[[ EXTRACTED RECORDS open ]]
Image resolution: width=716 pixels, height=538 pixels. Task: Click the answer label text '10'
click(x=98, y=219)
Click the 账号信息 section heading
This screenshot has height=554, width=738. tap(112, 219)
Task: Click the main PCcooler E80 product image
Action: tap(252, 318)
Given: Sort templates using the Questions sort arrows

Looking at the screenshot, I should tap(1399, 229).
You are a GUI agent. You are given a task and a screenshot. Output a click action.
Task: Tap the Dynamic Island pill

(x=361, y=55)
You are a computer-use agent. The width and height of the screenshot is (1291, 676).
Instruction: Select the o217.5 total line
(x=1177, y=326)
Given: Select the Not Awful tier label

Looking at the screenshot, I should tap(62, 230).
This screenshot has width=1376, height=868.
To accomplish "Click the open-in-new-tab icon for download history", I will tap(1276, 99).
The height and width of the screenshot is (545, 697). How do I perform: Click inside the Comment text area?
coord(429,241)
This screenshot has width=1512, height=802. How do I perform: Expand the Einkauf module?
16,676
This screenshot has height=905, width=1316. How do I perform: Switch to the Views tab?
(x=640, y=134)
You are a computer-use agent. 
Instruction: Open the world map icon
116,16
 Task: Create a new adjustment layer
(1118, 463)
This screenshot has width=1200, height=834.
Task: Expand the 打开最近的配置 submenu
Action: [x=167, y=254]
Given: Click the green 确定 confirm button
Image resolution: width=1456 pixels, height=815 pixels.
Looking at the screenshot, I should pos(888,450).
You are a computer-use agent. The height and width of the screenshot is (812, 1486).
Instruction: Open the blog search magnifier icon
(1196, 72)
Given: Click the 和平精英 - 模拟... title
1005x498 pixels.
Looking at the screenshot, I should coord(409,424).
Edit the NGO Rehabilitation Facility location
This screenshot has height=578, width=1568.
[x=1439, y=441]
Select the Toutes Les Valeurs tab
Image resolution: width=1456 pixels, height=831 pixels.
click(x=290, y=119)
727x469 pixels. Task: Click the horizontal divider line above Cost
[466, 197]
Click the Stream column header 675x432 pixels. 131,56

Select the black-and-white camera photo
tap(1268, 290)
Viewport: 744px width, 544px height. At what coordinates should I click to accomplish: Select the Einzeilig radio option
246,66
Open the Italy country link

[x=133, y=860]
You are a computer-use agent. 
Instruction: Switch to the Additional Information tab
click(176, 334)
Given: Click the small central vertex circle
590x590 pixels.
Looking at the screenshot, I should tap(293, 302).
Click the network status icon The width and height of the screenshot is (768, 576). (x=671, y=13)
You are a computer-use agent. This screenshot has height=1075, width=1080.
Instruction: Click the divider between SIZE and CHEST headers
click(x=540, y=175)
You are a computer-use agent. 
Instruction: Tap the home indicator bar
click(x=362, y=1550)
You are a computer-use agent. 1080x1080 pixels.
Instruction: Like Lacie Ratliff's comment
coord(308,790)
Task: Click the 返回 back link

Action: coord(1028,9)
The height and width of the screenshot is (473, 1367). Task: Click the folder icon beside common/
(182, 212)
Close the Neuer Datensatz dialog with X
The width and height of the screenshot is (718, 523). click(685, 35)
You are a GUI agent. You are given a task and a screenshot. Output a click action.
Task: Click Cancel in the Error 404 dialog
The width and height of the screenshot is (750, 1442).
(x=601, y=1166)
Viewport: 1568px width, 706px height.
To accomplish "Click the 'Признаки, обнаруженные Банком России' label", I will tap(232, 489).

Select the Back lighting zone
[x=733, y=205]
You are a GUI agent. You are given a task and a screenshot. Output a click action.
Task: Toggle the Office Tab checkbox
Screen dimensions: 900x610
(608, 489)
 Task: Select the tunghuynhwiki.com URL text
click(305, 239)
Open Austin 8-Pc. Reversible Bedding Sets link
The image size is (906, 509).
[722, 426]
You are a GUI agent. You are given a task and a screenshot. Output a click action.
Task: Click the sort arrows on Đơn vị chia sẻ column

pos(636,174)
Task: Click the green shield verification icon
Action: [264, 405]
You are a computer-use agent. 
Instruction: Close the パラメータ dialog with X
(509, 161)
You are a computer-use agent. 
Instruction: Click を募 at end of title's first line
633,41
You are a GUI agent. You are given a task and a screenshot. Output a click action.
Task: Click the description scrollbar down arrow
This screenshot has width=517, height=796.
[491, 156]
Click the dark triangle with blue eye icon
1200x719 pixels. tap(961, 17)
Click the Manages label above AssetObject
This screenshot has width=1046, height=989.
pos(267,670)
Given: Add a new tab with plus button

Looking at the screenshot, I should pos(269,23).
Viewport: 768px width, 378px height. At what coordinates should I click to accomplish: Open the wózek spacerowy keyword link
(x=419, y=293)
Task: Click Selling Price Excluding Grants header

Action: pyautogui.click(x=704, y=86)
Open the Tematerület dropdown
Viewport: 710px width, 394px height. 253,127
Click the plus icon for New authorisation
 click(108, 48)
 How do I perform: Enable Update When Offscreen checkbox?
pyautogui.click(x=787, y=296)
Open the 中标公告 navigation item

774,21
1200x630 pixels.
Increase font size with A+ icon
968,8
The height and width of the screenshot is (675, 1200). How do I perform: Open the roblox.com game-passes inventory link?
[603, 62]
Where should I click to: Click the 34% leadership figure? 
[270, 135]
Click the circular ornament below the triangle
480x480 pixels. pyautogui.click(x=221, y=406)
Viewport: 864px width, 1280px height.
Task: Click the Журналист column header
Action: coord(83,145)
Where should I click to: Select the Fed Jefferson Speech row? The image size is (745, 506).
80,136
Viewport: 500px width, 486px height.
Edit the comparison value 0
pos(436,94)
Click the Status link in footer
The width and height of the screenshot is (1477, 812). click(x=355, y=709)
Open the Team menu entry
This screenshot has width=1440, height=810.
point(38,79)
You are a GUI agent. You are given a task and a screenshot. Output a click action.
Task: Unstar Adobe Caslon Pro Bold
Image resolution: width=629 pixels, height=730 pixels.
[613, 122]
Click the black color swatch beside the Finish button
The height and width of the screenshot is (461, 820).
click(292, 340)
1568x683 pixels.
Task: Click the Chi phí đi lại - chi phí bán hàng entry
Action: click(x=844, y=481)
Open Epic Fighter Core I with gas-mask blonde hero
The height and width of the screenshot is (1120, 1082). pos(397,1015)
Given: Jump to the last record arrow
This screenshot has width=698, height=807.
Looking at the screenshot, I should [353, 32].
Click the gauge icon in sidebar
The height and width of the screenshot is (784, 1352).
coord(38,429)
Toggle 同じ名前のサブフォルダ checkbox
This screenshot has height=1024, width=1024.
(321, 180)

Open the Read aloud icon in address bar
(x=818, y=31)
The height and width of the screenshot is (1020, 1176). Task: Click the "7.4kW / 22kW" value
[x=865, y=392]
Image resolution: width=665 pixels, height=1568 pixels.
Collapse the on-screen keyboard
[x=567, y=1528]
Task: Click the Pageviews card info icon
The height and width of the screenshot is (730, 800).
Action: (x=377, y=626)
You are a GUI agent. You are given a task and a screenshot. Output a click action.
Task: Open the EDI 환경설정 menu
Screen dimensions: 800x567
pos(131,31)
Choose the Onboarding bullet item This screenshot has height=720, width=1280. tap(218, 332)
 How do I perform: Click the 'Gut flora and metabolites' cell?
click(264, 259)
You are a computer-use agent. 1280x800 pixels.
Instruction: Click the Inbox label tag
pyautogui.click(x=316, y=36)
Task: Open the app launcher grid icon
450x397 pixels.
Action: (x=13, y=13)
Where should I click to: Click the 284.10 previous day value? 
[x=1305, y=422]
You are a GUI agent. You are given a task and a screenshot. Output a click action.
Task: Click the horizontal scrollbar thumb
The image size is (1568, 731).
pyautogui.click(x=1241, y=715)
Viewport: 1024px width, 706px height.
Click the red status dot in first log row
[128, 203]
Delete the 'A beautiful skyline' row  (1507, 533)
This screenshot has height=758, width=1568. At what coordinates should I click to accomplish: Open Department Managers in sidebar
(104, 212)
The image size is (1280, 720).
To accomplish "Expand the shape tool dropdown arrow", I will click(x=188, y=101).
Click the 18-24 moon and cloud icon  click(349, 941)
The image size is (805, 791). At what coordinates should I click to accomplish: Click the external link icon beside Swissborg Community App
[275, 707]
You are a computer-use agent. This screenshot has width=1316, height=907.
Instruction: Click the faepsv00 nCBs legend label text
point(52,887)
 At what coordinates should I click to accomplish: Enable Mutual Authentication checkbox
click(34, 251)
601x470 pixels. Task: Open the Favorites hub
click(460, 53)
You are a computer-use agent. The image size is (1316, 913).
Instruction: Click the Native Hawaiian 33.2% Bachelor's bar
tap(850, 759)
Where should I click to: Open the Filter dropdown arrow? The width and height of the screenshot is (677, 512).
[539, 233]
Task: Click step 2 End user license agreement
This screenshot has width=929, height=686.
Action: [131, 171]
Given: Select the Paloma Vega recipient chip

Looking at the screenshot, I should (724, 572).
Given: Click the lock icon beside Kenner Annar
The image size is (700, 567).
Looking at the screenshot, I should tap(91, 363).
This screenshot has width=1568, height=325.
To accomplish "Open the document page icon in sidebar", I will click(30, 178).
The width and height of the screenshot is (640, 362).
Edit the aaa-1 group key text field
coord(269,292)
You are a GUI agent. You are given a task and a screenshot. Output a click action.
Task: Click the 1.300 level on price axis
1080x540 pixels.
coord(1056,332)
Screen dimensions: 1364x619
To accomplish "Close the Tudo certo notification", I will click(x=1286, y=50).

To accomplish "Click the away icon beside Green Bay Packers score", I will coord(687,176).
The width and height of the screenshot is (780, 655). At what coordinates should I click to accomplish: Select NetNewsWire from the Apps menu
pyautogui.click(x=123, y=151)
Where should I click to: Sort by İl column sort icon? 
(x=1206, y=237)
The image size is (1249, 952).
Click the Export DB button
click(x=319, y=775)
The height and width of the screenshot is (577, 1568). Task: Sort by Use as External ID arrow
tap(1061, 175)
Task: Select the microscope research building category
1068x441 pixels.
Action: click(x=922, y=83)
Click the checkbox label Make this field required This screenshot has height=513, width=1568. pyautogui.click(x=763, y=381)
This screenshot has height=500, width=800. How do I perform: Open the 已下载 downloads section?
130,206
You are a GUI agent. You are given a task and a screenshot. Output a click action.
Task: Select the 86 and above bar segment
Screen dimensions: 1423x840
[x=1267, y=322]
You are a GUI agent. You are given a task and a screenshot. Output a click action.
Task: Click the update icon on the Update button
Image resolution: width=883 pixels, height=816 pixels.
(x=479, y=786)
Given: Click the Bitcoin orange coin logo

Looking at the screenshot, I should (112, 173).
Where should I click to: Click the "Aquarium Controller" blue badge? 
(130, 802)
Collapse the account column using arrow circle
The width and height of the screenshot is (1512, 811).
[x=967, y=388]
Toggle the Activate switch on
[[ EXTRACTED RECORDS closed ]]
EXERCISE PROMPT | Would you please copy, word for word, everything above from the line containing "Given: Select the Not Awful tier label" down to the line containing "Given: Click the 和平精英 - 模拟... title", those two lines included?

EXERCISE SOLUTION |
Given: Select the Not Awful tier label

Looking at the screenshot, I should tap(62, 230).
This screenshot has width=1376, height=868.
To accomplish "Click the open-in-new-tab icon for download history", I will tap(1276, 99).
The height and width of the screenshot is (545, 697). How do I perform: Click inside the Comment text area?
coord(429,241)
This screenshot has width=1512, height=802. How do I perform: Expand the Einkauf module?
16,676
This screenshot has height=905, width=1316. How do I perform: Switch to the Views tab?
(x=640, y=134)
You are a computer-use agent. 
Instruction: Open the world map icon
116,16
 Task: Create a new adjustment layer
(1118, 463)
This screenshot has width=1200, height=834.
Task: Expand the 打开最近的配置 submenu
Action: [x=167, y=254]
Given: Click the green 确定 confirm button
Image resolution: width=1456 pixels, height=815 pixels.
Looking at the screenshot, I should pos(888,450).
You are a computer-use agent. The height and width of the screenshot is (812, 1486).
Instruction: Open the blog search magnifier icon
(1196, 72)
Given: Click the 和平精英 - 模拟... title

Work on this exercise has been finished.